● DATA UNDER STUDY

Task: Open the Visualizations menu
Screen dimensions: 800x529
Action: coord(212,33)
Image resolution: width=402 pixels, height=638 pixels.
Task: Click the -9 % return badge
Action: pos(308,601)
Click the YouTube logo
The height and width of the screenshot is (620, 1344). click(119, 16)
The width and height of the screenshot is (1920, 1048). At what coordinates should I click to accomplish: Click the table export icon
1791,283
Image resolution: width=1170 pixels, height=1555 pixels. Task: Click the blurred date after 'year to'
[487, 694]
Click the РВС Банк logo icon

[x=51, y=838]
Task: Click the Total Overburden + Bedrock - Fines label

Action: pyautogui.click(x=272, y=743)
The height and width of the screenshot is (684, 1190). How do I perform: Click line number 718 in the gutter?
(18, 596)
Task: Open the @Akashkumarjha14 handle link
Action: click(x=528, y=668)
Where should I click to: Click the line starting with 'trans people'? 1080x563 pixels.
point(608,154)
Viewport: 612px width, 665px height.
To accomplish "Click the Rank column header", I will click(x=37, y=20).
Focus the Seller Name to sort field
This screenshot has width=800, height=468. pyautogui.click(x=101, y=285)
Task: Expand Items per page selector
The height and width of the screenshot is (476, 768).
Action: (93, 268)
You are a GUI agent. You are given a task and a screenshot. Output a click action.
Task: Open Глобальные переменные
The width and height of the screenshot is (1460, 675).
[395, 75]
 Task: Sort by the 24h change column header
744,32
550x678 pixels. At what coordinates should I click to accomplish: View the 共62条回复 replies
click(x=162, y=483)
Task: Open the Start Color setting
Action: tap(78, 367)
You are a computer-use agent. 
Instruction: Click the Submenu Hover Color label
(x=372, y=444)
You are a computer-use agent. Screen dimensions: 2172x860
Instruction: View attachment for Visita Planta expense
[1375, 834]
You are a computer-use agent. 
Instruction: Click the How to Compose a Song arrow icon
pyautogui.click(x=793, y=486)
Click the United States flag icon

● REQUIREMENT
Exactly as written above, reproduce all of the entries.

● TASK ANSWER
Task: Open the Visualizations menu
Screen dimensions: 800x529
Action: coord(212,33)
Image resolution: width=402 pixels, height=638 pixels.
Task: Click the -9 % return badge
Action: pos(308,601)
Click the YouTube logo
The height and width of the screenshot is (620, 1344). click(119, 16)
The width and height of the screenshot is (1920, 1048). At what coordinates should I click to accomplish: Click the table export icon
1791,283
Image resolution: width=1170 pixels, height=1555 pixels. Task: Click the blurred date after 'year to'
[487, 694]
Click the РВС Банк logo icon

[x=51, y=838]
Task: Click the Total Overburden + Bedrock - Fines label

Action: pyautogui.click(x=272, y=743)
The height and width of the screenshot is (684, 1190). How do I perform: Click line number 718 in the gutter?
(18, 596)
Task: Open the @Akashkumarjha14 handle link
Action: click(x=528, y=668)
Where should I click to: Click the line starting with 'trans people'? 1080x563 pixels.
point(608,154)
Viewport: 612px width, 665px height.
To accomplish "Click the Rank column header", I will click(x=37, y=20).
Focus the Seller Name to sort field
This screenshot has width=800, height=468. pyautogui.click(x=101, y=285)
Task: Expand Items per page selector
The height and width of the screenshot is (476, 768).
Action: (93, 268)
You are a GUI agent. You are given a task and a screenshot. Output a click action.
Task: Open Глобальные переменные
The width and height of the screenshot is (1460, 675).
[395, 75]
 Task: Sort by the 24h change column header
744,32
550x678 pixels. At what coordinates should I click to accomplish: View the 共62条回复 replies
click(x=162, y=483)
Task: Open the Start Color setting
Action: tap(78, 367)
You are a computer-use agent. 
Instruction: Click the Submenu Hover Color label
(x=372, y=444)
You are a computer-use agent. Screen dimensions: 2172x860
Instruction: View attachment for Visita Planta expense
[1375, 834]
You are a computer-use agent. 
Instruction: Click the How to Compose a Song arrow icon
pyautogui.click(x=793, y=486)
Click the United States flag icon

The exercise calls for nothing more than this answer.